— Start Material for this task —
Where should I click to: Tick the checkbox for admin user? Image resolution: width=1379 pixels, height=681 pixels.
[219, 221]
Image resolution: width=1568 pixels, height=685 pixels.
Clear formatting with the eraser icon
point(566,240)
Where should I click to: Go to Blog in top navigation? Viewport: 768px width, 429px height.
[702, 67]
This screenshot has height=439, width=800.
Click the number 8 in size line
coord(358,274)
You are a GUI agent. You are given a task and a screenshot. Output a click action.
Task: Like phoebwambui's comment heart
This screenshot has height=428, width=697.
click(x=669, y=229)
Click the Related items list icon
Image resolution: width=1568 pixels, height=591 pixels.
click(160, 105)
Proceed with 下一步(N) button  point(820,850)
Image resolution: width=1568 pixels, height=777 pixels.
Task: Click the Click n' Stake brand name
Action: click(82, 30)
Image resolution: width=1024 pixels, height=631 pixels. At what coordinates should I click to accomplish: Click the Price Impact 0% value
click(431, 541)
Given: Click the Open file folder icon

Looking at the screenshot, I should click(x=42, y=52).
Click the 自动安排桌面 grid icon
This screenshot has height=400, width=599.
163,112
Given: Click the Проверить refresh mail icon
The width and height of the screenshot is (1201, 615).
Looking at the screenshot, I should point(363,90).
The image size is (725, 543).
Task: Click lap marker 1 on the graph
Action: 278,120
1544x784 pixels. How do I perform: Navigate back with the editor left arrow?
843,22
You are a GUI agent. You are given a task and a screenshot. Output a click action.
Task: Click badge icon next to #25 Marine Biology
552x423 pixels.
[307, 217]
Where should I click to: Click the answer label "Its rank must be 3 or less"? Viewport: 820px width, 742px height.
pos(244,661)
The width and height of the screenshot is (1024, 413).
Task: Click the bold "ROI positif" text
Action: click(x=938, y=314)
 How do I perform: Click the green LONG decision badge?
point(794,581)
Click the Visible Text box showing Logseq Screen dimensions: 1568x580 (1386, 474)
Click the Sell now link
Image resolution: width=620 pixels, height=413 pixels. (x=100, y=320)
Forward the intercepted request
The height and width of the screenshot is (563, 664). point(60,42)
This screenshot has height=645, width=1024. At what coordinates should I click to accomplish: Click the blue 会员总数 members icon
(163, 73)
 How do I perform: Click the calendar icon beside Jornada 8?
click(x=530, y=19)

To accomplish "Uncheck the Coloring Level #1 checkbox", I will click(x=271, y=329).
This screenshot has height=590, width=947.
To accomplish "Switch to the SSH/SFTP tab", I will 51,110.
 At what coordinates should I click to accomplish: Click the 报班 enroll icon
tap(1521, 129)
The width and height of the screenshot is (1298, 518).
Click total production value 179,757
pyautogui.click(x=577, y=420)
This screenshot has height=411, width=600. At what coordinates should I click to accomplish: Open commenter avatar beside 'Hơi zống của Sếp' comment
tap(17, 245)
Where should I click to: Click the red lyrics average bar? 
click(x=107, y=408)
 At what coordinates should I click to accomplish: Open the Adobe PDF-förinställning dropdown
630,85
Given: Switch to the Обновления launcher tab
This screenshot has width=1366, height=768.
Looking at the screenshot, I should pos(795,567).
— End Material for this task —
| What is needed |
Rewrite everything from the line containing "At what coordinates should I click to accomplish: Open the" down to the end of the items, changing "dropdown" to "menu" and leaving all else unchanged.

| Finished answer |
 At what coordinates should I click to accomplish: Open the Adobe PDF-förinställning menu
630,85
Given: Switch to the Обновления launcher tab
This screenshot has width=1366, height=768.
Looking at the screenshot, I should pos(795,567).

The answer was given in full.